The people who gathered on the beach to hear Jesus’ stories weren’t much different.
They had experienced oppression from Rome and from their own people. They had watched
the rich get richer while the poor got poorer.
Life was not fair! How could God allow his own people to continue to suffer, while evil
seemed to flourish around them? When would the Messiah deliver them from this miserable
existence and bring judgment to their oppressors?
Yet here was Jesus, telling them stories about farming! Who cares about weed control
when the world is falling down around you.

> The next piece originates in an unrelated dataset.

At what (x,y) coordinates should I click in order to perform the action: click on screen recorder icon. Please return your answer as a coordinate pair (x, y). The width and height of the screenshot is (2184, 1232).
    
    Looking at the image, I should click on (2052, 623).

But, these parables are more than entertaining stories. Because at its most basic level,
this story is about how difficult it is to tell weeds from wheat.
Now, why shouldn’t we pull out the weeds of evil that choke out the good around it?
Why did Jesus say, leave them until the harvest?
Sometimes, weeds are too big to be pulled – their roots have intertwined with the roots of
the good plants, and pulling up one will also uproot the other. Sometimes, what you thought
was a weed is actually a good plant, and what you thought was a good plant is actually a weed.
They aren’t always easy to distinguish from one another.
We are not real good at judging between wheat and weeds – that’s God’s job anyway. So
then, why doesn’t God do something now about the evil we see everywhere? Where is
judgment when you need it?
This is the already, but not yet reality of the kingdom of God. Yes, the kingdom has
already broken into our world through Christ and is already at work among us through the Holy
Spirit. But the kingdom has not been completed: Rather, the kingdom is becoming – like seed
planted in a field.
Why do we see racial inequality and poverty and disease? Where is God in the midst of
this evil and why is judgment not happening? These are questions that believers have been
asking forever. Instead, today’s gospel is inviting us to ask ourselves – Can anyone tell whether
I am wheat or weed by the way I live my life? And do I let God be the judge of who belongs in
Like those workers in the field we may think it’s our job to pull the weeds, to judge who
is worthy to of God’s kingdom and who should be rooted out. But, that is not our job.
Judgment is mine, says the Lord. God will take care of removing evil in God’s own time.
In the meantime, we live in the already, but not yet kingdom. The kingdom is becoming
and we are part of that kingdom. The kingdom exists with limitless grace in the midst of an
evil world. Our job is to offer that grace – to offer the love of Christ – with the same kind of
abundant generosity God has offered to us.